Rows showing where targets appear:
---

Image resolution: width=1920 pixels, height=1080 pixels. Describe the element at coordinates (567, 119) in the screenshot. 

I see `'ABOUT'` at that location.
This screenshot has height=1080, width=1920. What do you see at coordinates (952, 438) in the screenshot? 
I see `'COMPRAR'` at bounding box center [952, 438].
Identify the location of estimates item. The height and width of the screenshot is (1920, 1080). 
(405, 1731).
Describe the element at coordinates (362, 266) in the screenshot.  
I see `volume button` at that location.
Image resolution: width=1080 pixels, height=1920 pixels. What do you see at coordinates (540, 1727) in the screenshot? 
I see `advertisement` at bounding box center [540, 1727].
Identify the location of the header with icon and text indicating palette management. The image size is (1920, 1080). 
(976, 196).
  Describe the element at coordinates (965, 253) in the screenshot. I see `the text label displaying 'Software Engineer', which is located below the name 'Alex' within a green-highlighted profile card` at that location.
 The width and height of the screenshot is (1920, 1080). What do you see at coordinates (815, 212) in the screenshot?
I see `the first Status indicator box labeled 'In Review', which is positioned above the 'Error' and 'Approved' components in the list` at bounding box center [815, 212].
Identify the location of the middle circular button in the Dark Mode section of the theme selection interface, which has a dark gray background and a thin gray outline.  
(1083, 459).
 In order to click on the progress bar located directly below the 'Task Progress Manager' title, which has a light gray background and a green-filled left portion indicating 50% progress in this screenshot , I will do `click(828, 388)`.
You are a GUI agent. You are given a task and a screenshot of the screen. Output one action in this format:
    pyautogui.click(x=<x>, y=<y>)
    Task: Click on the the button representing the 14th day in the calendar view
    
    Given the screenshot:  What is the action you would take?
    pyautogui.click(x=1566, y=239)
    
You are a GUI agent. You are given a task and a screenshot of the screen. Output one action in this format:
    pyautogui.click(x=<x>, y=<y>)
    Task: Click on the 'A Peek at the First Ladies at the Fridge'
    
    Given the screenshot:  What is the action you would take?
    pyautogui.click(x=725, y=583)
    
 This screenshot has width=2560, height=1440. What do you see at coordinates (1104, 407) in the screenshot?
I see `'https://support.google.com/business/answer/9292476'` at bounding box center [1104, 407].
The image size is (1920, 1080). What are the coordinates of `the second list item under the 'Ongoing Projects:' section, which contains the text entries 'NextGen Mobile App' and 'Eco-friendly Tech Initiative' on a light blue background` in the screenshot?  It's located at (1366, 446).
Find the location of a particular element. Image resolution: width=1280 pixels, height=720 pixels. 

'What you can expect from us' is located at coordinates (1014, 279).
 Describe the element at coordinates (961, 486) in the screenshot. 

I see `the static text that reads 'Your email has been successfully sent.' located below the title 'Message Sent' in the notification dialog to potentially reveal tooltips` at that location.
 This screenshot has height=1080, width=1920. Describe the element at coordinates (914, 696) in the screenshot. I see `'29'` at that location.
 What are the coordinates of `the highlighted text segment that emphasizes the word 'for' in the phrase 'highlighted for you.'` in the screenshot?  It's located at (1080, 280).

---

DIRECTION:
Convert the listing, starting at its first line and ending at the line that contains "center [540, 1727].", into a Markdown table with the columns Row and Line. Number each line in Row, and leave out blank lines.

WRITTEN REPLY:
| Row | Line |
|---|---|
| 1 | Image resolution: width=1920 pixels, height=1080 pixels. Describe the element at coordinates (567, 119) in the screenshot.  |
| 2 | I see `'ABOUT'` at that location. |
| 3 | This screenshot has height=1080, width=1920. What do you see at coordinates (952, 438) in the screenshot?  |
| 4 | I see `'COMPRAR'` at bounding box center [952, 438]. |
| 5 | Identify the location of estimates item. The height and width of the screenshot is (1920, 1080).  |
| 6 | (405, 1731). |
| 7 | Describe the element at coordinates (362, 266) in the screenshot.   |
| 8 | I see `volume button` at that location. |
| 9 | Image resolution: width=1080 pixels, height=1920 pixels. What do you see at coordinates (540, 1727) in the screenshot?  |
| 10 | I see `advertisement` at bounding box center [540, 1727]. |